Basic Energy Services - Status Quo

From energypedia

Overview of the Basic Problem and Status Quo

With the current world population close to 7 billion people[1], modern basic energy delivery is imperative for both human survival and economic development. As fundamental as access to energy is, there are still a great number of people who are experiencing energy poverty. It is estimated that 1.3 billion people who have no access to electricity, while 2.6 billion people still do not have access to clean and efficient cooking facilities.
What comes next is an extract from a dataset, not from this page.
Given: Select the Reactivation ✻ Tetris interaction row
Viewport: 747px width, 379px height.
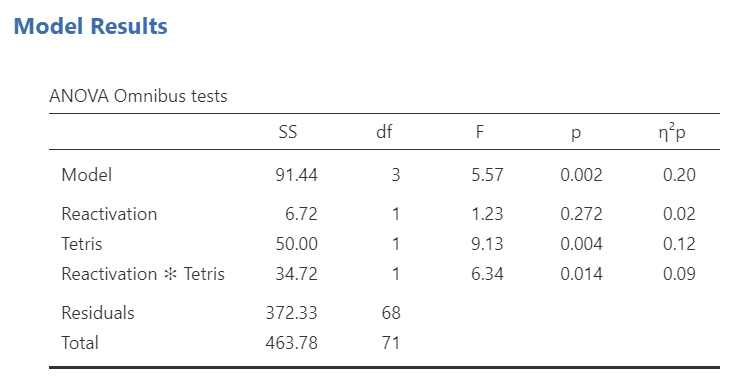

More than 95% of these people live in Sub-Sahara Africa or developing Asia and 84% in rural areas.[2]

Children reading with kerosene lamp
Children reading with kerosene lamp

Lack of Access to Electricity - Facts & Figures

  • People without access to electricity are approximated at 1.3 billion which attributes to 20% of the global population.[3]
  • There are over 1 billion people with unreliable electricity supply (unplanned power outages, massive losses, and power quality issues), most of whom are poor and live in rural areas of developing countries.[4]
  • There are over 30 countries where more than half the population don’t have access to electricity.[5]
  • There are 32 countries with an electrification rate of less than 50%, 26 of these are located in Sub-Sahara Africa where the average electrification rate is just 26%, in rural regions as low as 8%[6]. Sub-Sahara Africa has the lowest per capita consumption of electricity globally.[6]
  • Worldwide developing Asia and Sub-Sahara Africa account for 95% of the regions without access to modern energy access.[3]
  • The electrification rate in South Asia is 60-65%. However the case, the unelecrtification rate is as high as in Sub-Sahara Africa with most households living in India.

Electricity Access

Without access to electricity[7]:

Developing Countries
Population (Millions)
Shared Population (according to population size)
Latin America
Middle East

-> Resource and further information on statistics of people without electricity information is on World Energy Outlook WEO.

  • In Sub-Sahara Africa, the countries with the largest population without electricity are DR of Congo, Ethiopia and NigeriaIn developing Asia, India, Bangladesh and indonesia have the largest household populations without electricity.[8]
  • Electricity costs are considerably higher in rural areas than urban centres. This can be attributed to more developed grid systems, lower service cost and service providers incentive to provide higher quality in the urban areas. [4]
  • Projections by The New Policies Scenario indicate that close to 1 billion people will still be without electricity and 2.6 billion people will still be without clean cooking facilities in 2030. While projections are optimistic for developing Asia, where the number of people without access to electricity will be considerably lower in 2030 compared to 2010, and Latin America, where universal electricity access may be achieved before 2030, projections for Sub-Sahara Africa are less optimistic, where a worsening trend will persist until around 2025.[9]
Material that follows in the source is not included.